Records provided:
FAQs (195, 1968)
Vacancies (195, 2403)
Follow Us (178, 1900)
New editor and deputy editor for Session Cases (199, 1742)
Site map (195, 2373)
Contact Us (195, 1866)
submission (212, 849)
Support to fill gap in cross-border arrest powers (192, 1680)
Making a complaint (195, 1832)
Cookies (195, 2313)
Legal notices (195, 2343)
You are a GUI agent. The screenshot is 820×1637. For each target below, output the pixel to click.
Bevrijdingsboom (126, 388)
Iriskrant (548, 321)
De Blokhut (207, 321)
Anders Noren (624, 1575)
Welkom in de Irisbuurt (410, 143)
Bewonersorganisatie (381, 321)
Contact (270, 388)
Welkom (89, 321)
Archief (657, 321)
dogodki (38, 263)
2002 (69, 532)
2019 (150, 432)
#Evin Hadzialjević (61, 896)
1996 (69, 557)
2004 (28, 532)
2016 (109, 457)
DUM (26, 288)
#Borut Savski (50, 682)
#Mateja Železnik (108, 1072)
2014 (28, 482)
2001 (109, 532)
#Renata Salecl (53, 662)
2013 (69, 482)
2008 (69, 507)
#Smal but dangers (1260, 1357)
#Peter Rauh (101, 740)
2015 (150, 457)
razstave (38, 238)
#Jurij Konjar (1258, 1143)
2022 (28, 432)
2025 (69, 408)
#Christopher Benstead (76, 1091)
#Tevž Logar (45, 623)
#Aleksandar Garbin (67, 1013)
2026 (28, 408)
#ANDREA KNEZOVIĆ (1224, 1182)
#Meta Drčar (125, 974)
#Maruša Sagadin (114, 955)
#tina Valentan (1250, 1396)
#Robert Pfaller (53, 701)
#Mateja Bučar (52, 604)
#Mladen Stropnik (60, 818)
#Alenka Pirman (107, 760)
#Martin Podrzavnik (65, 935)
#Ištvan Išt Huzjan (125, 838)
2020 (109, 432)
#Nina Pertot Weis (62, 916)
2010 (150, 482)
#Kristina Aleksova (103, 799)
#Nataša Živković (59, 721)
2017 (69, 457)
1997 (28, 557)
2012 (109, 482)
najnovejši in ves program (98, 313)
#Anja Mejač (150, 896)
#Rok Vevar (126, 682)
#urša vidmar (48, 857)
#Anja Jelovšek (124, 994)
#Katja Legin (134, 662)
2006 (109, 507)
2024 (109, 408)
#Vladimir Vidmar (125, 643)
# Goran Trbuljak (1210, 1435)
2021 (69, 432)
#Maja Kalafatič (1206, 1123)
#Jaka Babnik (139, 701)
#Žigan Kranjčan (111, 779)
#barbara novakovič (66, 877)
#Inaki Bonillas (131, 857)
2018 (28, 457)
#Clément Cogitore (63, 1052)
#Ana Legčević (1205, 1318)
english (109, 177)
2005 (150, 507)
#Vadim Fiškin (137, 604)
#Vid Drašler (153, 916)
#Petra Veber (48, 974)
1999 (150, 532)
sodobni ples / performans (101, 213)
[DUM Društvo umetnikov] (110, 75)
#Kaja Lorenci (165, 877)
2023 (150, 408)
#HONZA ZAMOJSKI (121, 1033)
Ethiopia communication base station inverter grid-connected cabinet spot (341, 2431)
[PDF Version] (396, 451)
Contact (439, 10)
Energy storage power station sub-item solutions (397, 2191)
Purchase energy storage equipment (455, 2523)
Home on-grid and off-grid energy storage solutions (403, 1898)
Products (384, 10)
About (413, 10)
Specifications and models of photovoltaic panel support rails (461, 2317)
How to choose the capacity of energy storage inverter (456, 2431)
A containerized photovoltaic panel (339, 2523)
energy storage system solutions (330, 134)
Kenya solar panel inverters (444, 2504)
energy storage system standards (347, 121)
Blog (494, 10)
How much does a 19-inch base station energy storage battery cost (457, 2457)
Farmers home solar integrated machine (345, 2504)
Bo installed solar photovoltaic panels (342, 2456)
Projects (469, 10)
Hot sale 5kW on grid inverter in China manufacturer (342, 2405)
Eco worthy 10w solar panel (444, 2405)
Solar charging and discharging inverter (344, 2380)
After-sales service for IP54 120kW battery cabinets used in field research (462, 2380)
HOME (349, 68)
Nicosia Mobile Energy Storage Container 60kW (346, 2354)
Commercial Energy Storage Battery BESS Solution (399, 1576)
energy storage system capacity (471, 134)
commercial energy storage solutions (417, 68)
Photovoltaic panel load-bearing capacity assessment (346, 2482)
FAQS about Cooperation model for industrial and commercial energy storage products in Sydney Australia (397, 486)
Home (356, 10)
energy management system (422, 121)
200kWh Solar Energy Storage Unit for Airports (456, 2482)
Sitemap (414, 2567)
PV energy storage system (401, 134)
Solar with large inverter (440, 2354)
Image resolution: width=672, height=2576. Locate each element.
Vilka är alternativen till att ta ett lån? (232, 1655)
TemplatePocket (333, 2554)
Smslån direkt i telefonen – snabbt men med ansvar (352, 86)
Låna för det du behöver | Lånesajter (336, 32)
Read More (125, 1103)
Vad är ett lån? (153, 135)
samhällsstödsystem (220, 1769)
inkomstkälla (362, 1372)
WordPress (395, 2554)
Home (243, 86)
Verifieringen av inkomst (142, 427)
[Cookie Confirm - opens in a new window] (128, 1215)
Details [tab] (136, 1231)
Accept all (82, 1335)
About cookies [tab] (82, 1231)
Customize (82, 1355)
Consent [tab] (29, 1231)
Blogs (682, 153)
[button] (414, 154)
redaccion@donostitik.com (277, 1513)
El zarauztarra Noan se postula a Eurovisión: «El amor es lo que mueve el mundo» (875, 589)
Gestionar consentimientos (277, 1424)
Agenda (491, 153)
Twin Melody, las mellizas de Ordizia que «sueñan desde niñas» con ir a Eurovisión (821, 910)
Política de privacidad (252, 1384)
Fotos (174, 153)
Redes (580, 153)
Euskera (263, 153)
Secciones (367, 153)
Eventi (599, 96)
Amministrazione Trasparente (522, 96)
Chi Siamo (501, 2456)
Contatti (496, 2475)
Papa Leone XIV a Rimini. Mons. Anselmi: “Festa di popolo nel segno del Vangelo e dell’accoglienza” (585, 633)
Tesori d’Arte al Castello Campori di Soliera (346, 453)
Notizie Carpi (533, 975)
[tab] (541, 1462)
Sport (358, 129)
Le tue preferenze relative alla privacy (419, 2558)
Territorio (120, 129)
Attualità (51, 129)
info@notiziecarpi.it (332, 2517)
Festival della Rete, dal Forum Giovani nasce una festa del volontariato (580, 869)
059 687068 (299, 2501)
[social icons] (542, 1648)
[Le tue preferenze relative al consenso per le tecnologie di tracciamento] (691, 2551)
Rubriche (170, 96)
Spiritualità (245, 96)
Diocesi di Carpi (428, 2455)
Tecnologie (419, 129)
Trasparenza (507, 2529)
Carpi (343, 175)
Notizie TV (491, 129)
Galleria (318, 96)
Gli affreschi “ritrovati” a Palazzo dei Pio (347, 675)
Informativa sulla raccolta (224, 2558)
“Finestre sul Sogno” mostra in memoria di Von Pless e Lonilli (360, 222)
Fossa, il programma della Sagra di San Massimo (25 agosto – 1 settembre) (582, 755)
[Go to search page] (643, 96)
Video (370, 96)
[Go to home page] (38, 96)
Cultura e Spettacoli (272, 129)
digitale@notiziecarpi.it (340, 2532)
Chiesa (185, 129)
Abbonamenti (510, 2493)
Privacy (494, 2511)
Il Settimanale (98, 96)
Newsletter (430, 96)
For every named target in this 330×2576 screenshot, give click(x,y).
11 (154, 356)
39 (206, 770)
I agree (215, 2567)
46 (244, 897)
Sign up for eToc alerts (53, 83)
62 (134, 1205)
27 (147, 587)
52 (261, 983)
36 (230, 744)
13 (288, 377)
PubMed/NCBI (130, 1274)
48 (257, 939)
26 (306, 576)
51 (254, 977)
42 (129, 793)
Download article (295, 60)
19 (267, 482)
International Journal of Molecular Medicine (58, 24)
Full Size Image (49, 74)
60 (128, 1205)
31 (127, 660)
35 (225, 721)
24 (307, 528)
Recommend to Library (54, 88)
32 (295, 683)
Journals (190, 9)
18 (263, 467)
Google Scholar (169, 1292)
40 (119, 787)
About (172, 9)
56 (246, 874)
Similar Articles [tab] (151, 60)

What you should do:
If a line of the records above holds the word "Image", show it.

Response box:
Image resolution: width=672, height=2576. Locate each element.
Full Size Image (49, 74)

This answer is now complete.